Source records
------------------------
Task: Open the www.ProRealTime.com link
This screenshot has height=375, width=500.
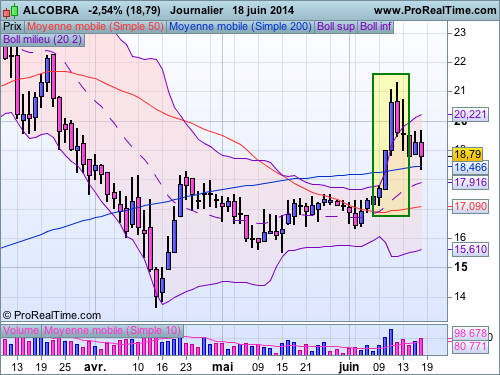Action: coord(435,10)
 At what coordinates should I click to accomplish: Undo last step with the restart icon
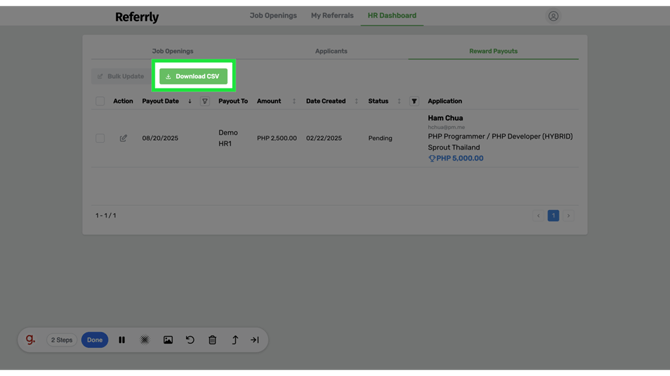coord(190,340)
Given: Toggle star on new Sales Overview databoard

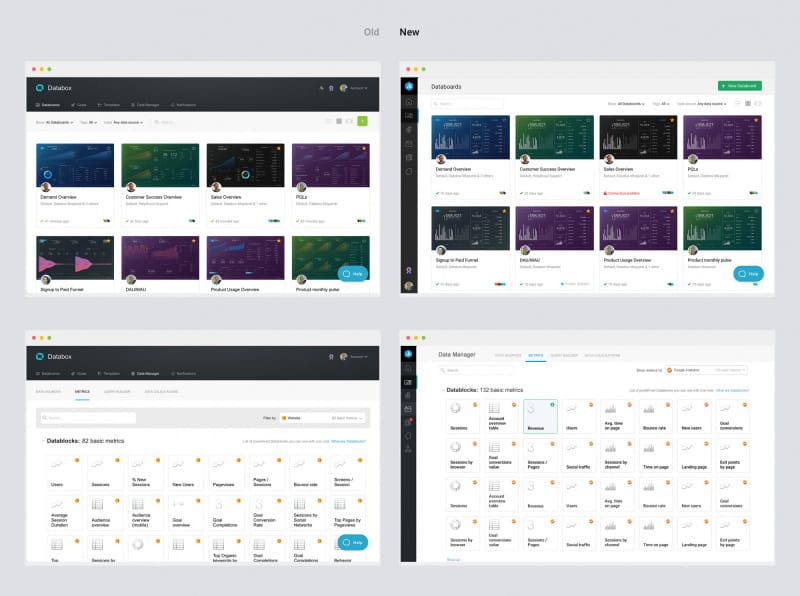Looking at the screenshot, I should click(672, 120).
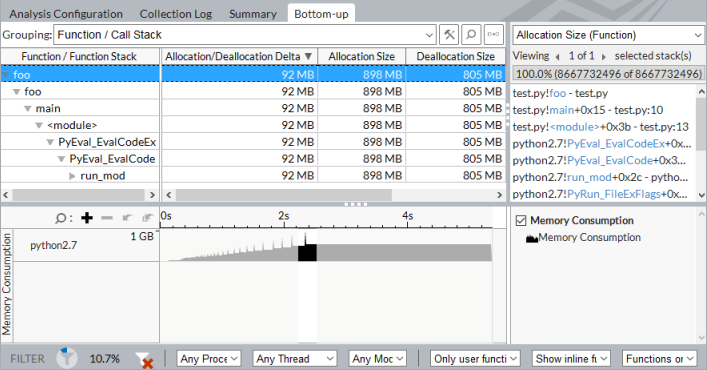Click the PyEval_EvalCodeEx link in stack pane
The width and height of the screenshot is (707, 370).
(616, 144)
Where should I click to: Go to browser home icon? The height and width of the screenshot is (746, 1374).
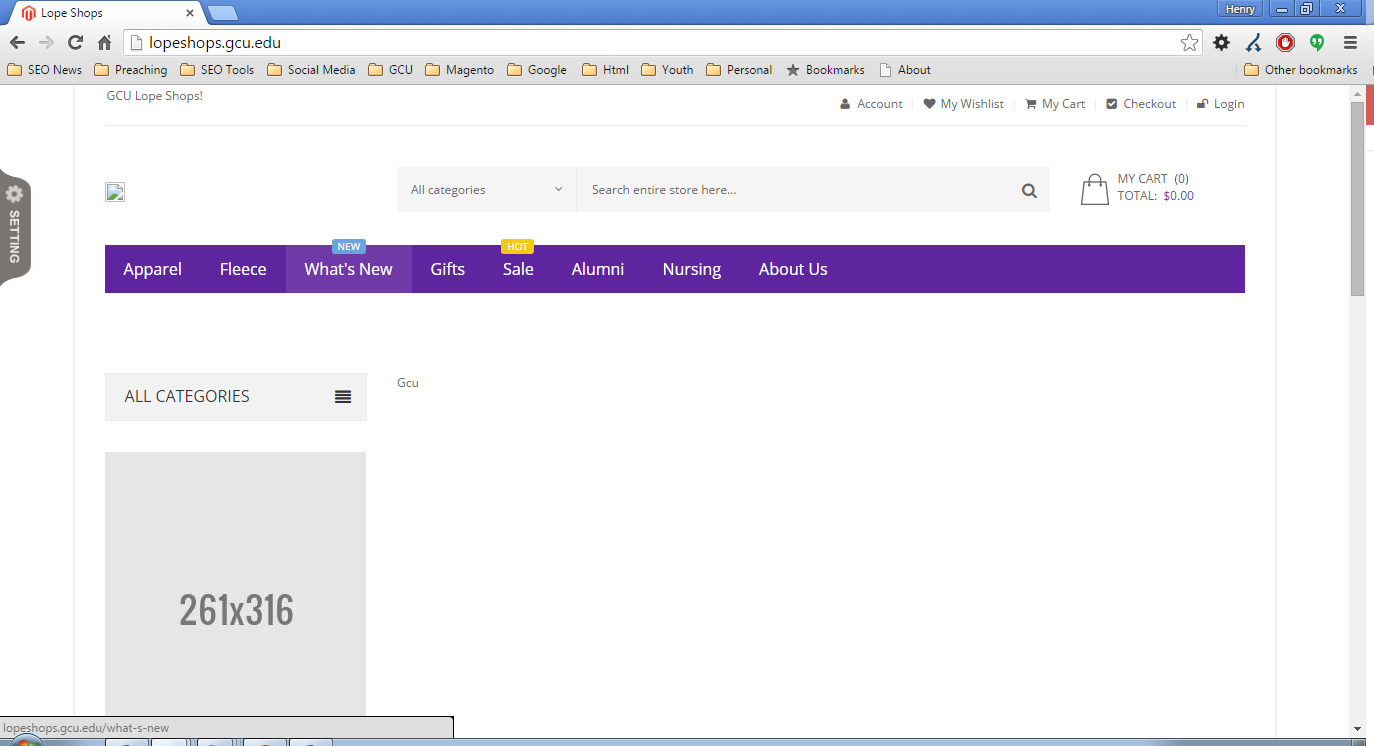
------------------------
- _Work task_: Make an exact copy of only those lines that run from the line with "This screenshot has height=375, width=500." through the end of the records, excluding pictures.

- _Written answer_:
This screenshot has height=375, width=500.
Action: coord(435,10)
 At what coordinates should I click to accomplish: Undo last step with the restart icon
coord(190,340)
Given: Toggle star on new Sales Overview databoard

Looking at the screenshot, I should click(672, 120).
Click the PyEval_EvalCodeEx link in stack pane
The width and height of the screenshot is (707, 370).
(616, 144)
Where should I click to: Go to browser home icon? The height and width of the screenshot is (746, 1374).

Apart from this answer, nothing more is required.